▶ _Source excerpt_

--- begin ---

Although the themes and preoccupations of The Canterbury Tales and Piers Plowman are entirely different, both poets seem to have a shared interest in individual human characteristics and variety.  The way in which they express these common interests is dissimilar, yet there are certainly comparisons which lead many to believe that Langland influenced Chaucer.  As a slightly younger contemporary of Langland, it is entirely possible that Chaucer would have had access to The Vision of Piers Plowman.  The B-text of Piers Plowman is generally dated in the mid-1370’s, with The Canterbury Tales commonly held to have been written between 1388 and 1400.  It is likely that Langland also lived in the same area as Chaucer for a while: ‘And so y leve yn London and opelond bothe’ (C-text, V. 44).  Even if we can assume that Chaucer had read Langland’s work, it is unclear to what extent it would have influenced him as there are no references to him in any works attributed to Chaucer.  

The greatest similarity between the two poems is the estates material which they employ.  The feudal system promoted a marked separation of the classes in society and emphasised the need for each class or ‘estate’ to contentedly fulfil their given role, whether that be as a king, preacher or labourer, to the best of their ability and for the benefit of the state as a whole.  There was little emphasis on the notion of individuality, and social manoeuvre was frowned upon.  Maurice Keen provides us with a succinct description of a society;

composed of three orders, functionally defined in their relation to one another: the clergy whose business was with prayer and spiritual well-being; the warriors who defended the land and people with their arms; and the labourers whose toil supported the other two ‘orders’ or ‘estates’.

--- end ---

▶ _Challenge A_
Translate this sentence from the Chaucer and Langland excerpt into French: "There was little emphasis on the notion of individuality, and social manoeuvre was frowned upon."
▶ _Challenge B_
Repeat word for word the part of the Chaucer and Langland excerpt that opens with the words containing "The greatest similarity" and closes with "two ‘orders’ or ‘estates’.".
▶ _Challenge C_
Carry the Chaucer and Langland excerpt forward, writing what follows its last sentence.

▶ _Recorded data_
--- begin ---

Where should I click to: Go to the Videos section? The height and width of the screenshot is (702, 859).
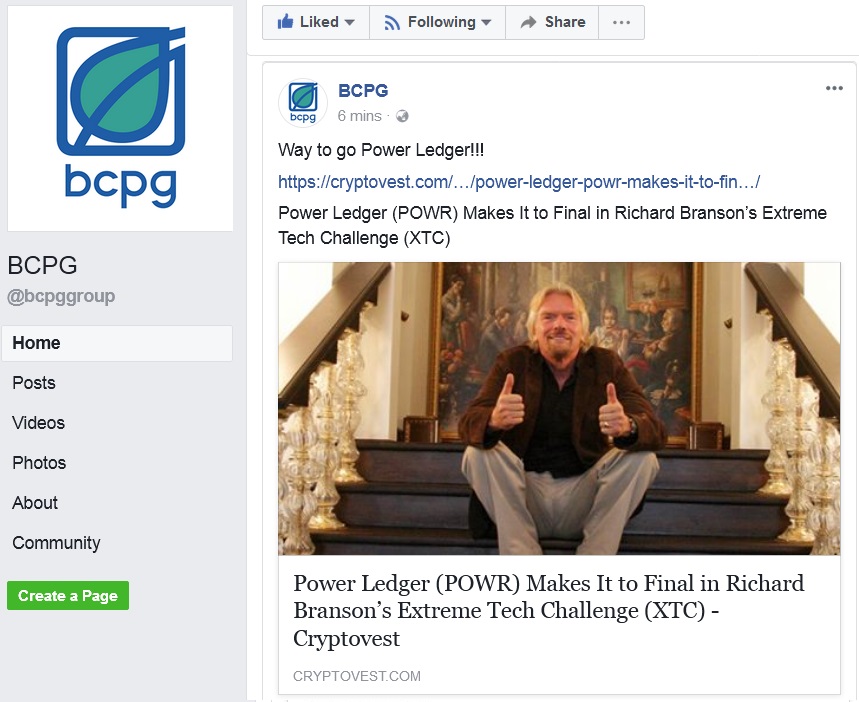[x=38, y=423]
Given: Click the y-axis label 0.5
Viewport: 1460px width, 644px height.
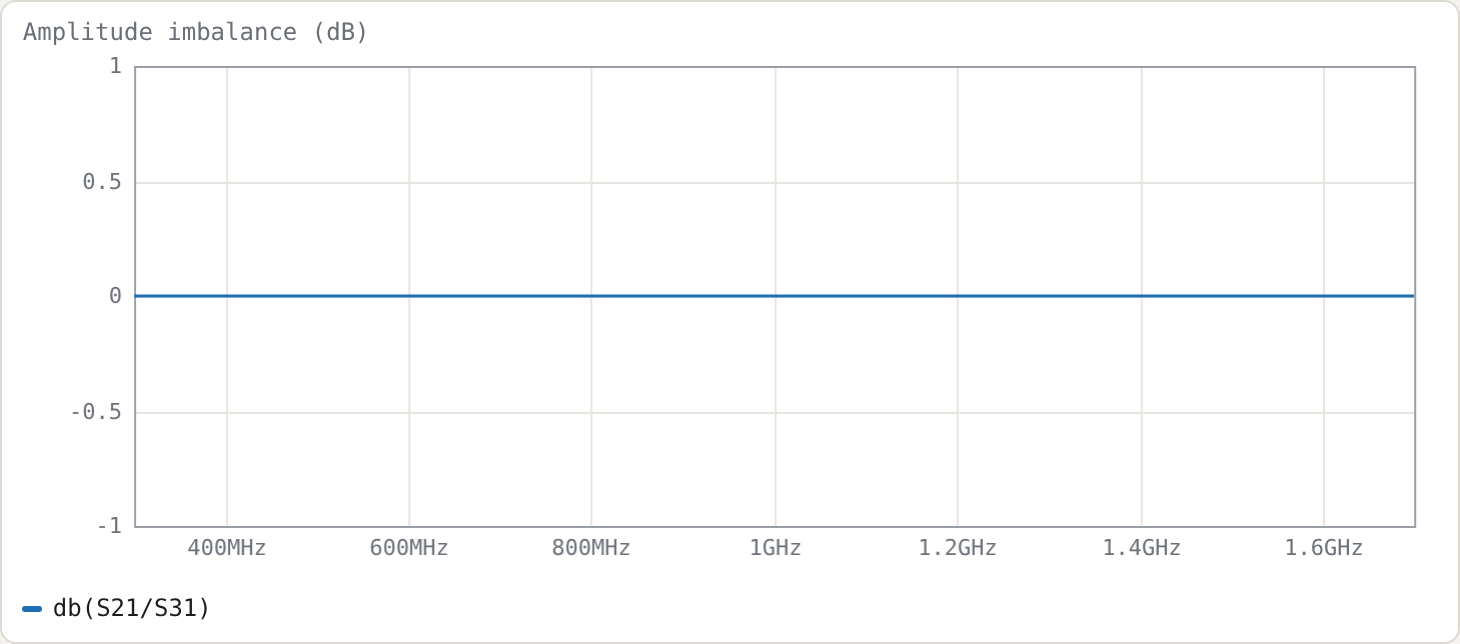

--- end ---

▶ _Final answer A_
On accordait peu d'importance à la notion d'individualité, et les manœuvres sociales étaient mal vues.

▶ _Final answer B_
The greatest similarity between the two poems is the estates material which they employ.  The feudal system promoted a marked separation of the classes in society and emphasised the need for each class or ‘estate’ to contentedly fulfil their given role, whether that be as a king, preacher or labourer, to the best of their ability and for the benefit of the state as a whole.  There was little emphasis on the notion of individuality, and social manoeuvre was frowned upon.  Maurice Keen provides us with a succinct description of a society;

composed of three orders, functionally defined in their relation to one another: the clergy whose business was with prayer and spiritual well-being; the warriors who defended the land and people with their arms; and the labourers whose toil supported the other two ‘orders’ or ‘estates’.

▶ _Final answer C_
The characters found in Langland’s ‘fair feeld ful of folk’ are ‘alle manere of men, the meene and the riche,/ Werchynge and wandrynge as the world asketh’ (Prol. 17-19).  He shows people of various classes engaged in their characteristic activities.  Although Piers Plowman does not fall neatly into the category of medieval estates literature, as it is primarily concerned with the link between good works and heaven, it certainly contains relevant material.  The Canterbury Tales presents us with ‘a compaignye/ Of sundry folk’ (I.A. 24-5) which includes much the same spectrum of people as we see in Piers Plowman.  Chaucer makes known in the Prologue to the tales that he will be showing us ‘th’estaat’ and ‘th’array’ of his pilgrims, which, along with the portraits of the characters (satiric representations of people of varying classes), immediately establishes the form of estates satire.    It is clear that the two works have common elements, but it is much harder to establish whether there is textual evidence to suggest that one was influenced by the other.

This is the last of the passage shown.